__RECORDS SUPPLIED__:

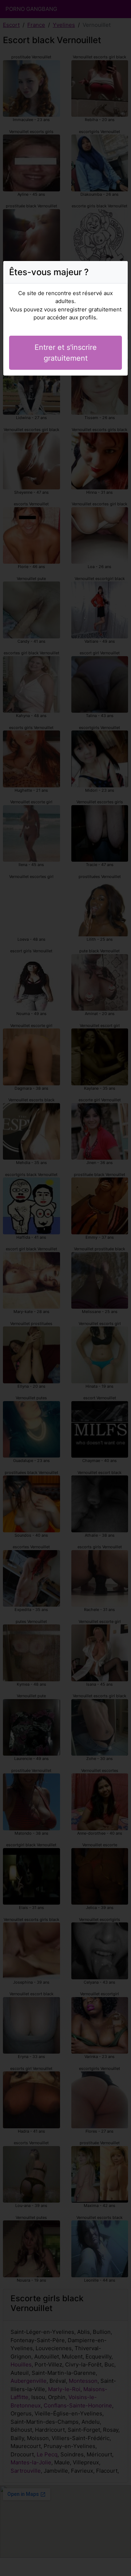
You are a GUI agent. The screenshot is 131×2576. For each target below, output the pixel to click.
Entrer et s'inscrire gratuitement (66, 353)
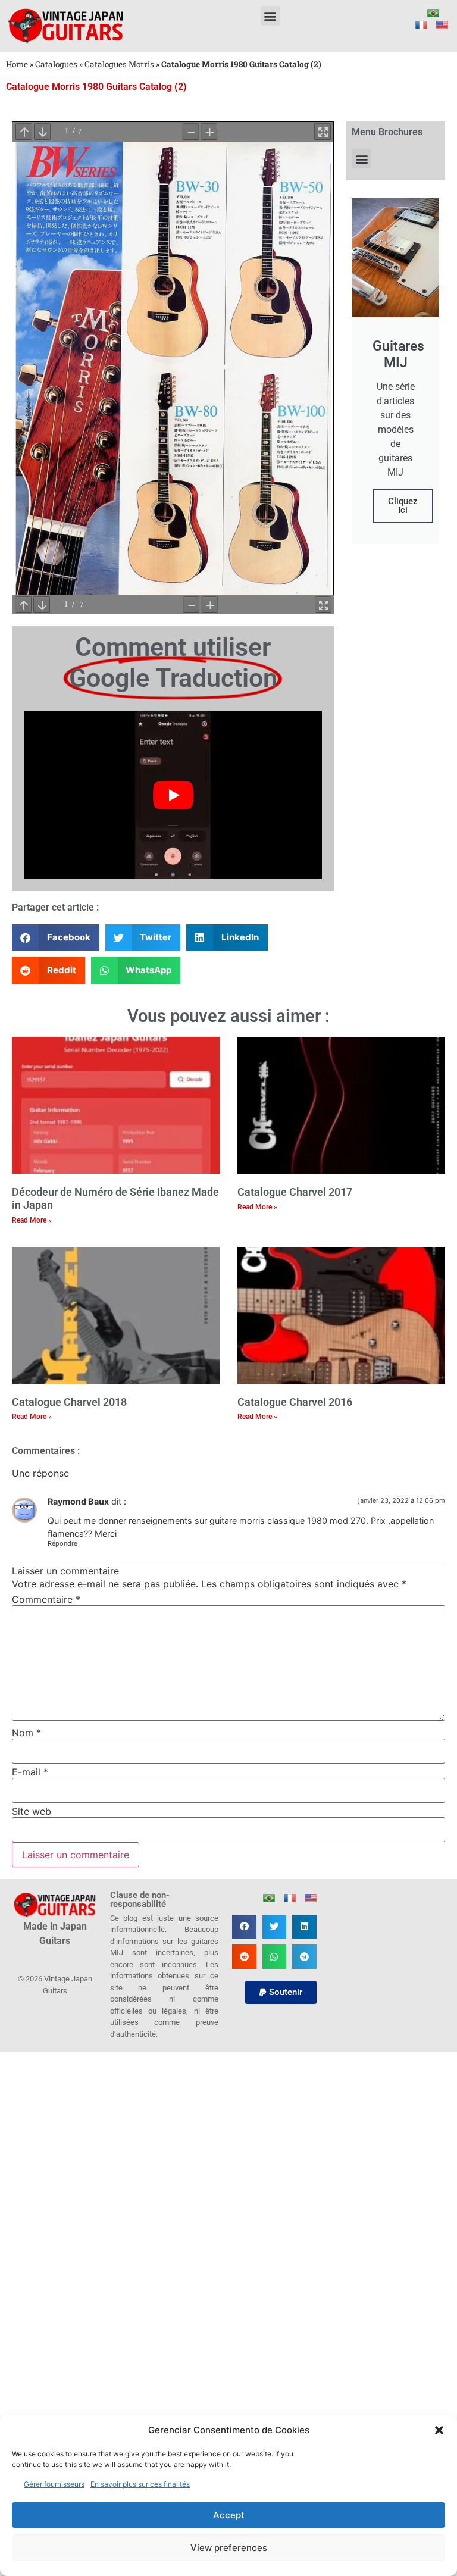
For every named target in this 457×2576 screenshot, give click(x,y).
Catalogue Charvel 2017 (294, 1192)
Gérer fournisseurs (54, 2484)
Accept (229, 2515)
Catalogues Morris (119, 64)
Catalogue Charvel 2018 (69, 1402)
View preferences (228, 2547)
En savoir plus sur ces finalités (140, 2484)
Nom (26, 1732)
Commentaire (46, 1599)
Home (17, 64)
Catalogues (56, 64)
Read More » (32, 1220)
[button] (439, 2430)
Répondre (62, 1543)
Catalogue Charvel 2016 (294, 1402)
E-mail (30, 1772)
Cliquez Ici (403, 505)
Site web (31, 1811)
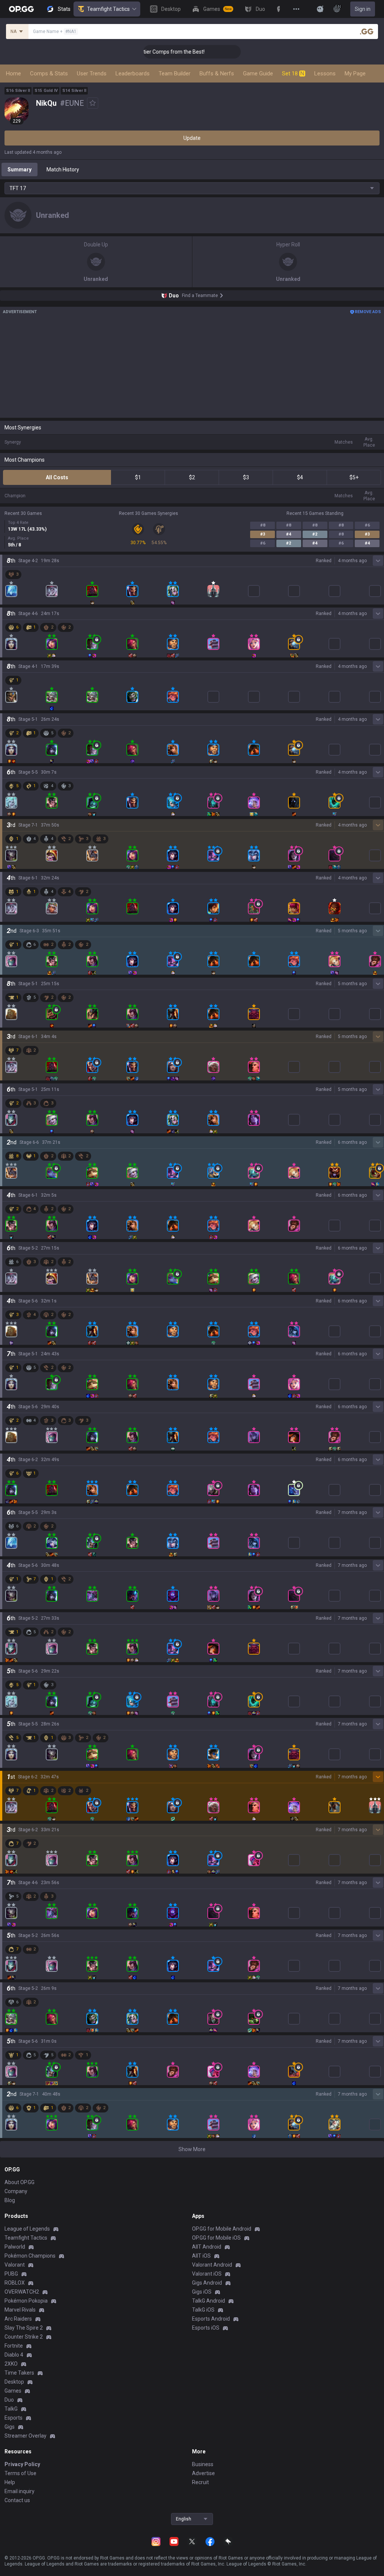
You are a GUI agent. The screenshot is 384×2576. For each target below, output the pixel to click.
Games (12, 2391)
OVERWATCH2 (21, 2292)
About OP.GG (19, 2182)
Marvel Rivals (20, 2310)
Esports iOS (205, 2328)
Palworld (14, 2247)
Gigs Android (207, 2283)
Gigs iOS (202, 2292)
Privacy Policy (22, 2464)
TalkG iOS (203, 2310)
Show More (192, 2149)
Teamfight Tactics (108, 9)
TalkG (11, 2409)
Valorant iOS (207, 2274)
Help (9, 2482)
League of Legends (27, 2229)
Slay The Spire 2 (23, 2328)
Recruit (200, 2482)
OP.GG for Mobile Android (221, 2229)
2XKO (11, 2364)
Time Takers (19, 2373)
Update (192, 138)
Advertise (203, 2473)
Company (15, 2191)
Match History (62, 170)
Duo (9, 2400)
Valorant (14, 2265)
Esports (13, 2418)
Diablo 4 (13, 2355)
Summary (20, 170)
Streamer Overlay (25, 2436)
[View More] (296, 9)
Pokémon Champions (30, 2256)
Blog (9, 2200)
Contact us (17, 2500)
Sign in (362, 9)
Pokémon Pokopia (26, 2301)
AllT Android (206, 2247)
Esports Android (211, 2319)
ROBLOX (14, 2283)
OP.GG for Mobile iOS (216, 2238)
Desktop (14, 2382)
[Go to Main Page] (21, 9)
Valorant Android (212, 2265)
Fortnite (13, 2346)
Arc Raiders (18, 2319)
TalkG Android (208, 2301)
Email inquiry (19, 2491)
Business (202, 2464)
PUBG (11, 2274)
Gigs (9, 2427)
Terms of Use (20, 2473)
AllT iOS (201, 2256)
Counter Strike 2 (23, 2337)
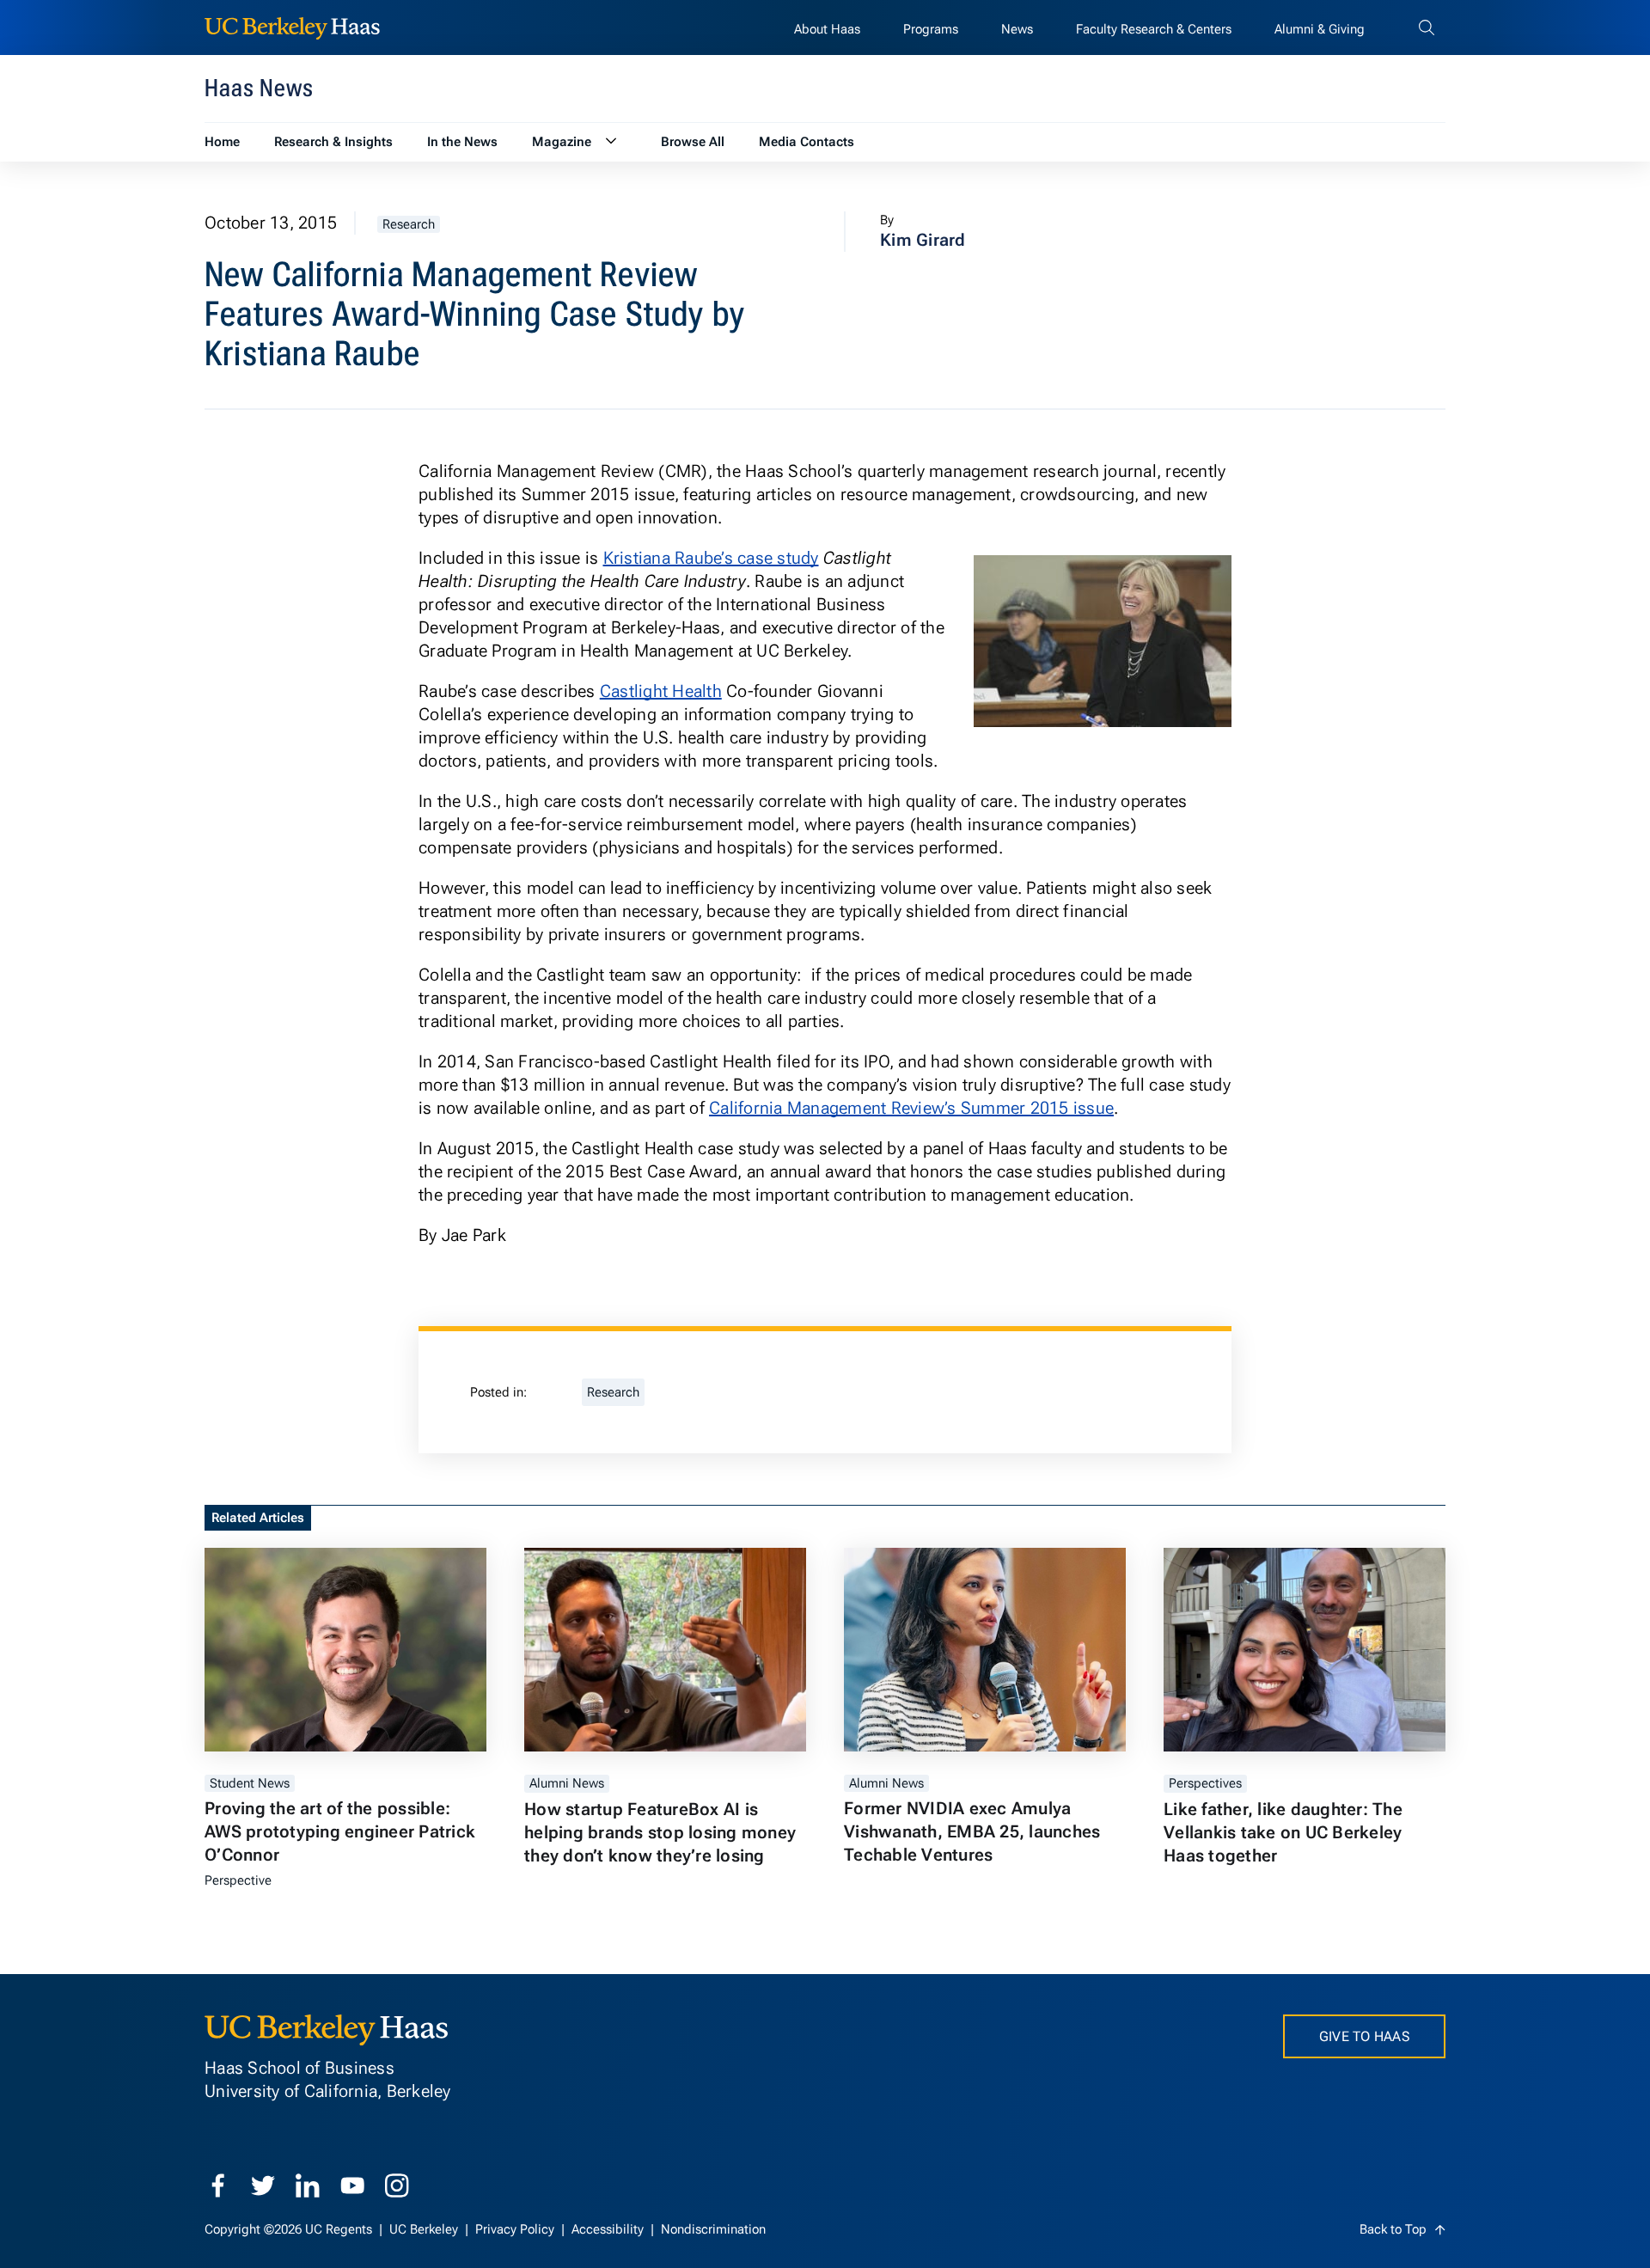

__EXERCISE DESCRIPTION__: In the copy, include no pictures; everything else in the material should be written out exactly.

__OUTPUT FOR THIS EXERCISE__:
You are a GUI agent. The screenshot is 131×2576. For each target below, output the pixel to click.
Entrer et s'inscrire gratuitement (66, 353)
For every named target in this 457×2576 screenshot, give click(x,y).
Catalogue Charvel 2017 (294, 1192)
Gérer fournisseurs (54, 2484)
Accept (229, 2515)
Catalogues Morris (119, 64)
Catalogue Charvel 2018 (69, 1402)
View preferences (228, 2547)
En savoir plus sur ces finalités (140, 2484)
Nom (26, 1732)
Commentaire (46, 1599)
Home (17, 64)
Catalogues (56, 64)
Read More » (32, 1220)
[button] (439, 2430)
Répondre (62, 1543)
Catalogue Charvel 2016 (294, 1402)
E-mail (30, 1772)
Cliquez Ici (403, 505)
Site web (31, 1811)
You are a GUI agent. The screenshot is 384×2576. For each target below, output the pixel to click.
Games (12, 2391)
OVERWATCH2 (21, 2292)
About OP.GG (19, 2182)
Marvel Rivals (20, 2310)
Esports iOS (205, 2328)
Palworld (14, 2247)
Gigs Android (207, 2283)
Gigs iOS (202, 2292)
Privacy Policy (22, 2464)
TalkG iOS (203, 2310)
Show More (192, 2149)
Teamfight Tactics (108, 9)
TalkG (11, 2409)
Valorant iOS (207, 2274)
Help (9, 2482)
League of Legends (27, 2229)
Slay The Spire 2 (23, 2328)
Recruit (200, 2482)
OP.GG for Mobile Android (221, 2229)
2XKO (11, 2364)
Time Takers (19, 2373)
Update (192, 138)
Advertise (203, 2473)
Company (15, 2191)
Match History (62, 170)
Duo (9, 2400)
Valorant (14, 2265)
Esports (13, 2418)
Diablo 4 (13, 2355)
Summary (20, 170)
Streamer Overlay (25, 2436)
[View More] (296, 9)
Pokémon Champions (30, 2256)
Blog (9, 2200)
Contact us (17, 2500)
Sign in (362, 9)
Pokémon Pokopia (26, 2301)
AllT Android (206, 2247)
Esports Android (211, 2319)
ROBLOX (14, 2283)
OP.GG for Mobile iOS (216, 2238)
Desktop (14, 2382)
[Go to Main Page] (21, 9)
Valorant Android (212, 2265)
Fortnite (13, 2346)
Arc Raiders (18, 2319)
TalkG Android (208, 2301)
Email inquiry (19, 2491)
Business (202, 2464)
PUBG (11, 2274)
Gigs (9, 2427)
Terms of Use (20, 2473)
AllT iOS (201, 2256)
Counter Strike 2 (23, 2337)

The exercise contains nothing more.